• **About this task**:
Although the records contain pictures, none belong in the copy: restate word for word only the lines from the one with "Task: Sort by the Links column header" through the one with "Task: Toggle the Home ground checkbox", both included.

*** Opening of Entries supplied ***

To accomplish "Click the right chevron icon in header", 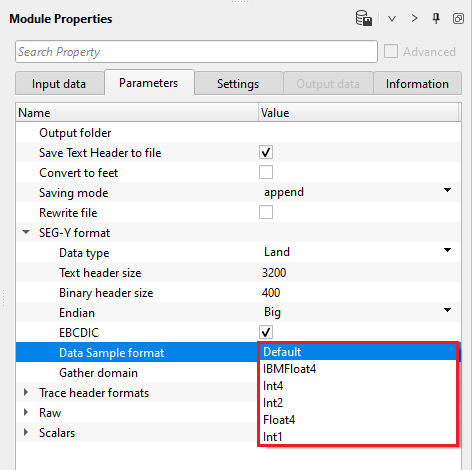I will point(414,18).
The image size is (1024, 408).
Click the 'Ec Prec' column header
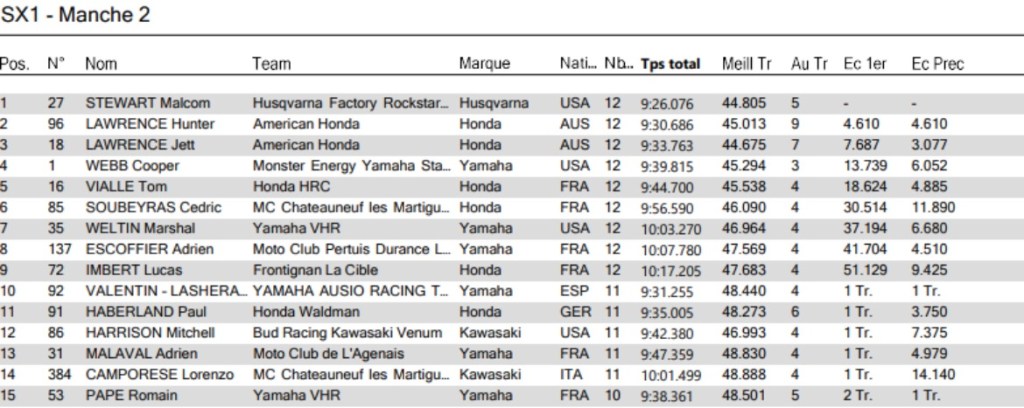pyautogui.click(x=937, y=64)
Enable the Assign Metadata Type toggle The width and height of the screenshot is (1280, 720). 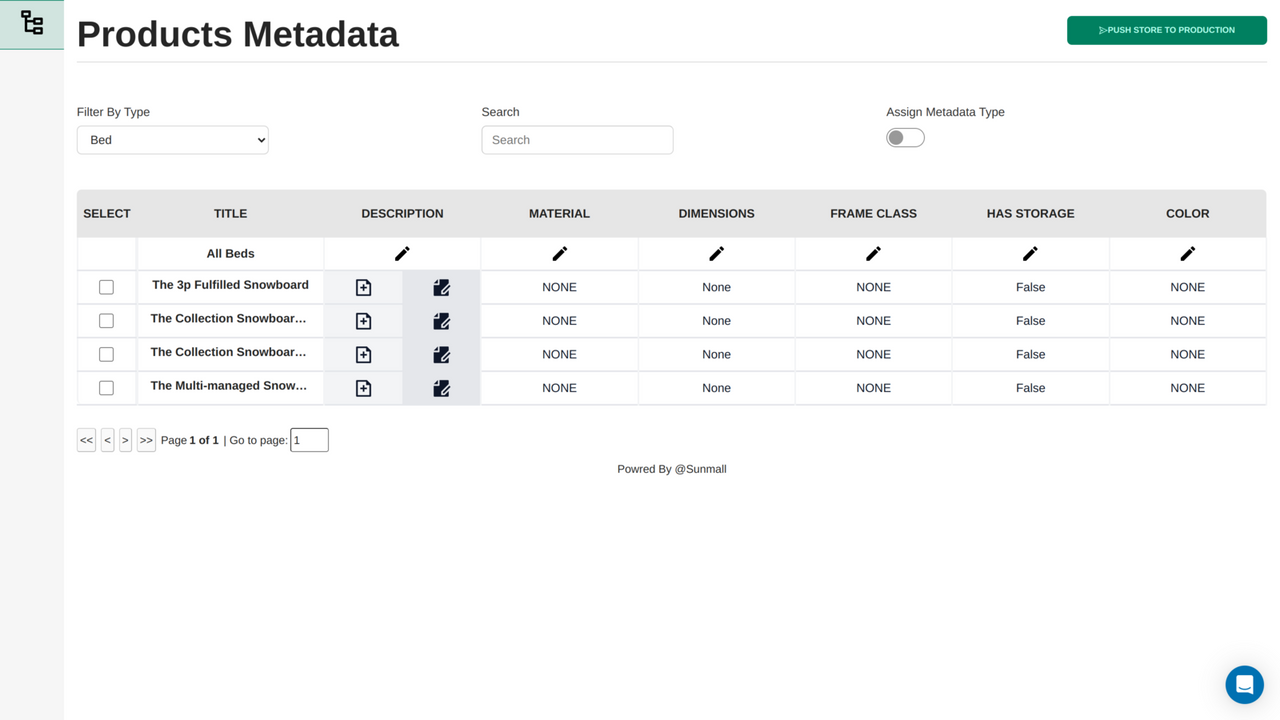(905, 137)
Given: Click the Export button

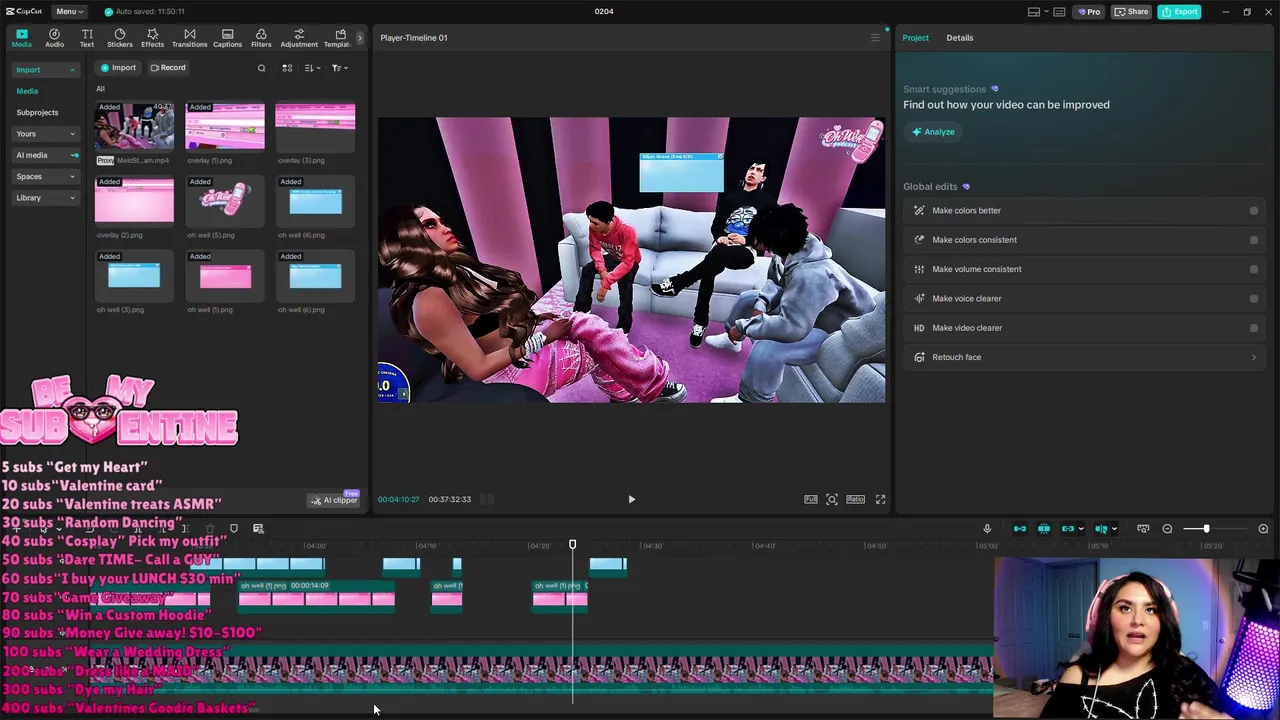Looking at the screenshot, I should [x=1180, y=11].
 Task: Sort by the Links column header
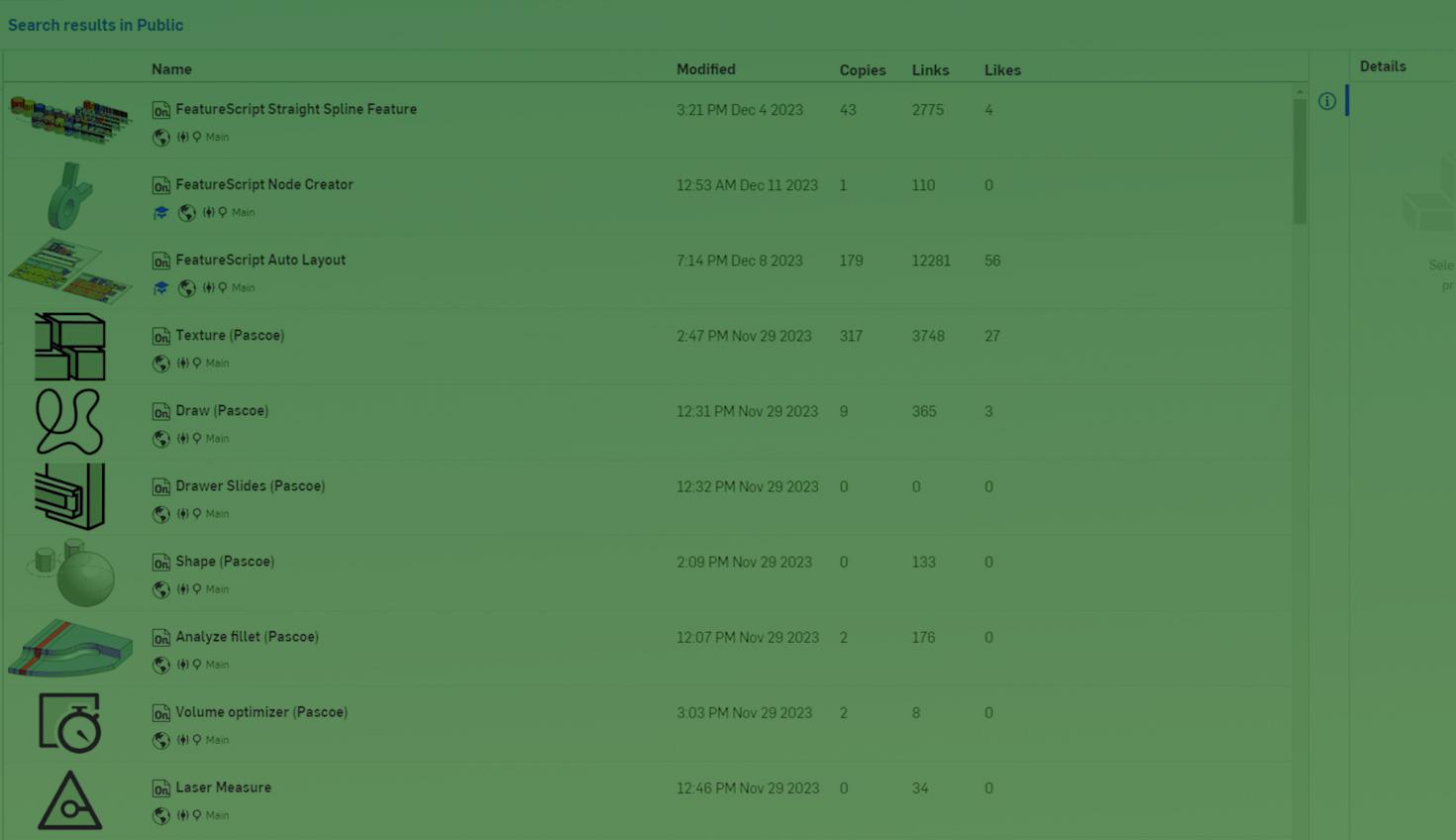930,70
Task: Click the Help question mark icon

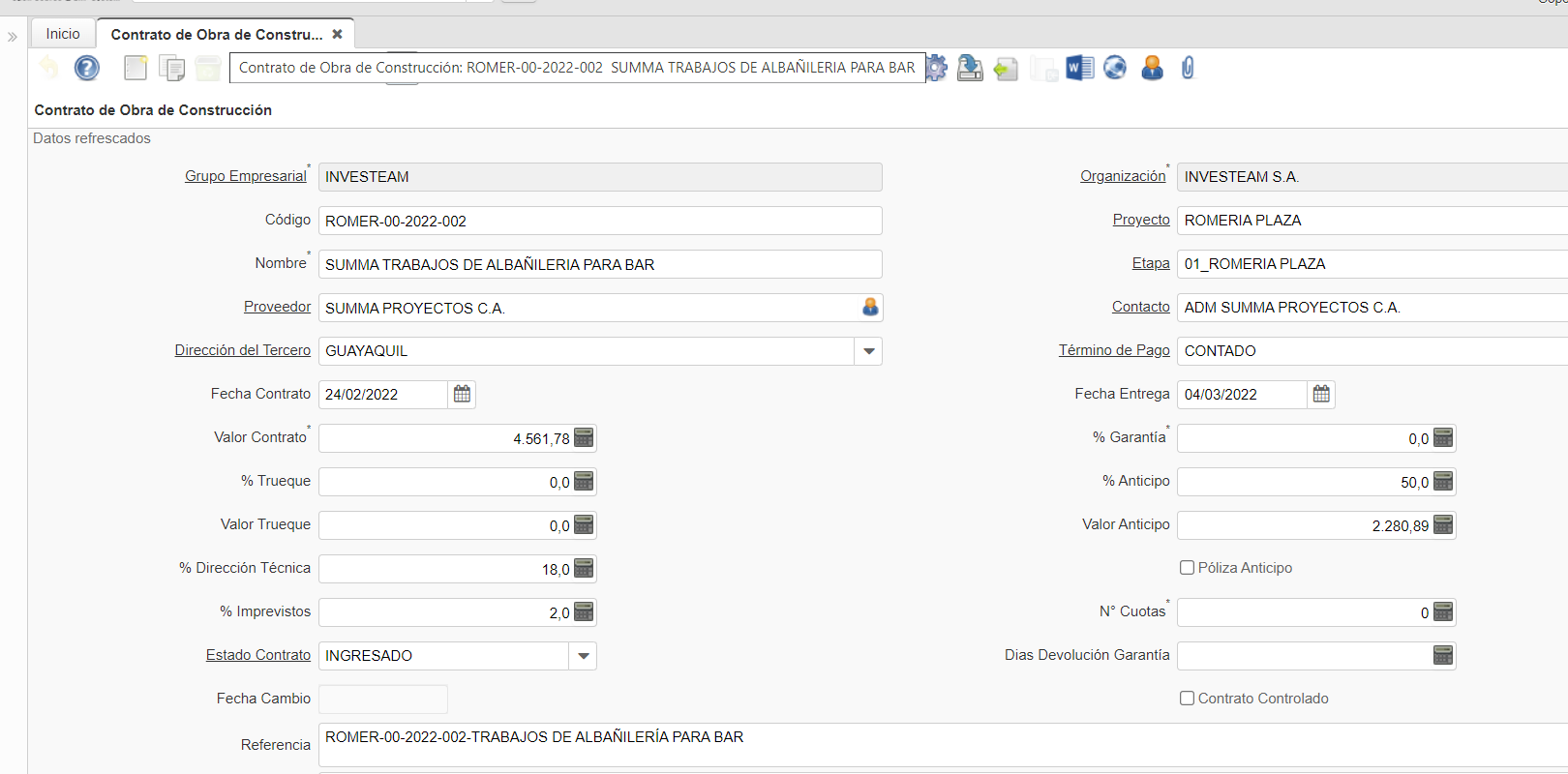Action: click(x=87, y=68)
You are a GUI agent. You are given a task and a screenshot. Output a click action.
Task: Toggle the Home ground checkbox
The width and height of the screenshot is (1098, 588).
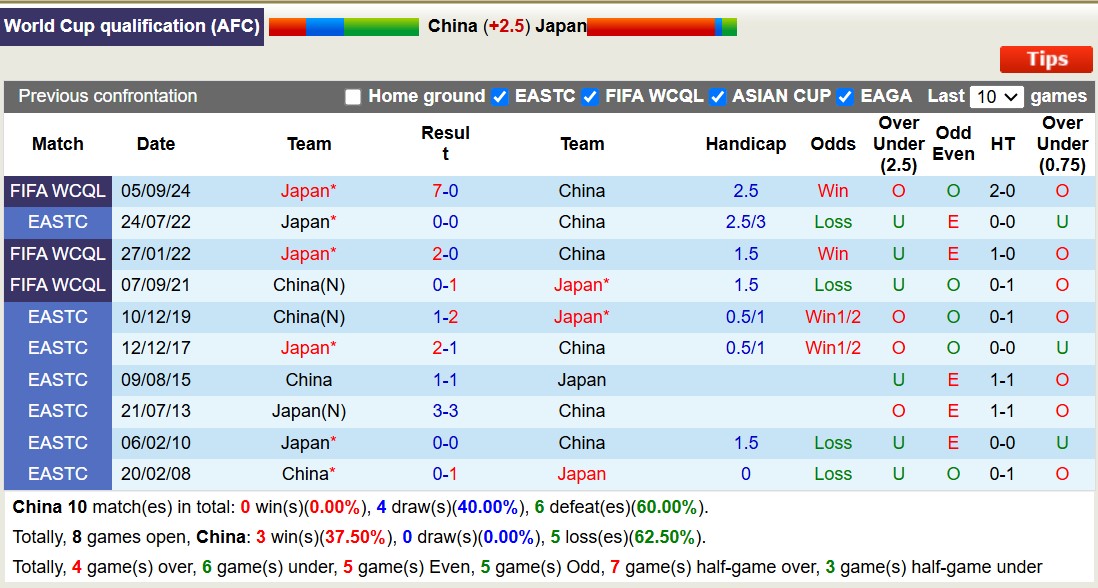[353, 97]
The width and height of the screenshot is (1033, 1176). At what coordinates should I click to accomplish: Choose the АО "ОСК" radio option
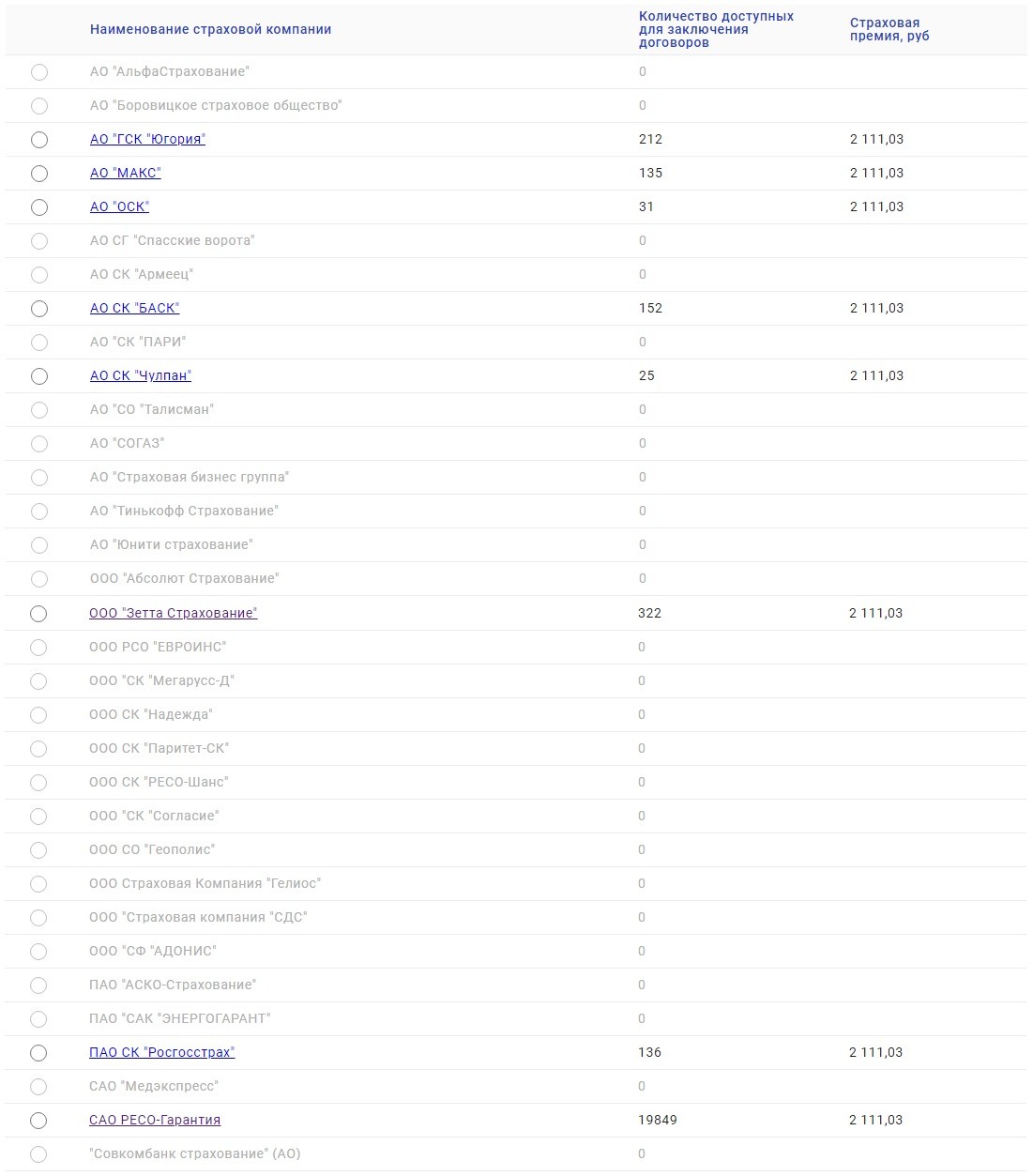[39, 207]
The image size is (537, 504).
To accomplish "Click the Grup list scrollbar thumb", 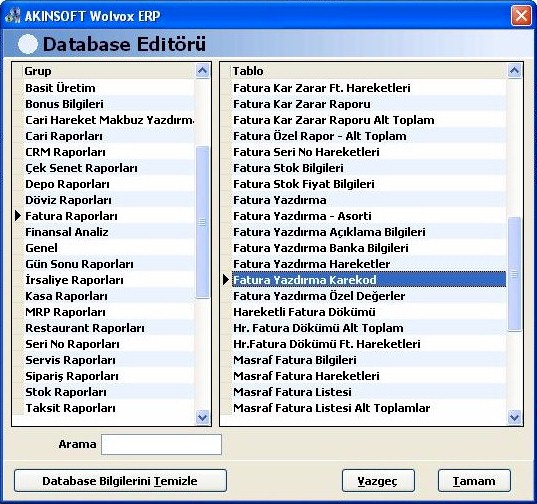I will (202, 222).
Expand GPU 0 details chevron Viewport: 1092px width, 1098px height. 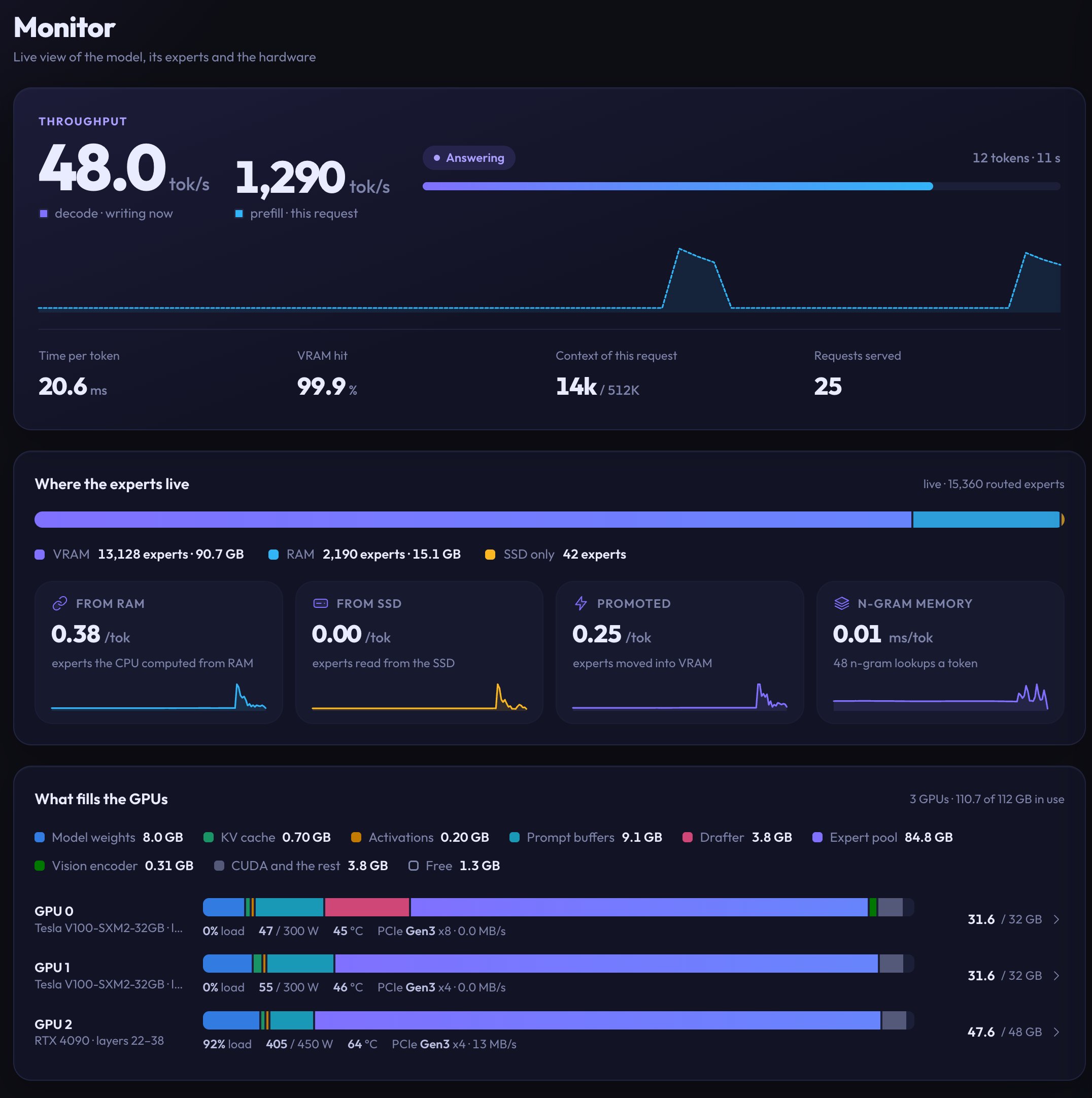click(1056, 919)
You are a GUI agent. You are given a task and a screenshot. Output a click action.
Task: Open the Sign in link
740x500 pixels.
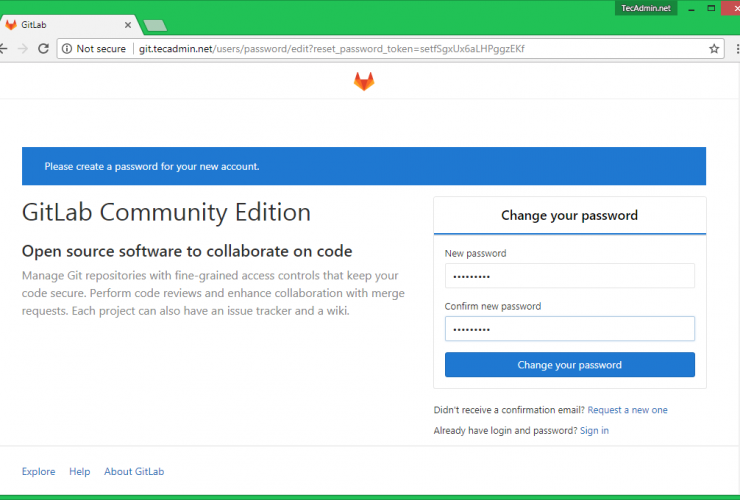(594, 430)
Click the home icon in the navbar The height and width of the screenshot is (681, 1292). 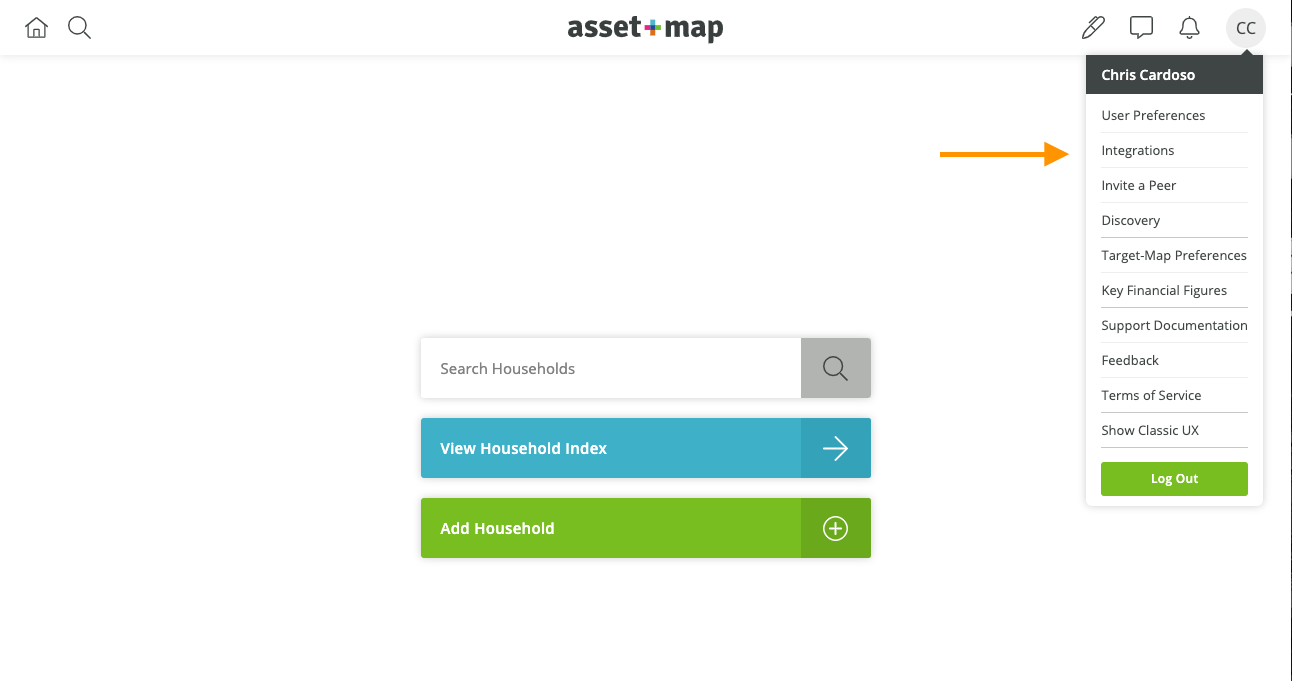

*** Close of Entries supplied ***

• **Answer**:
 Task: Sort by the Links column header
930,70
Task: Click the Help question mark icon

Action: click(x=87, y=68)
You are a GUI agent. You are given a task and a screenshot. Output a click action.
Task: Toggle the Home ground checkbox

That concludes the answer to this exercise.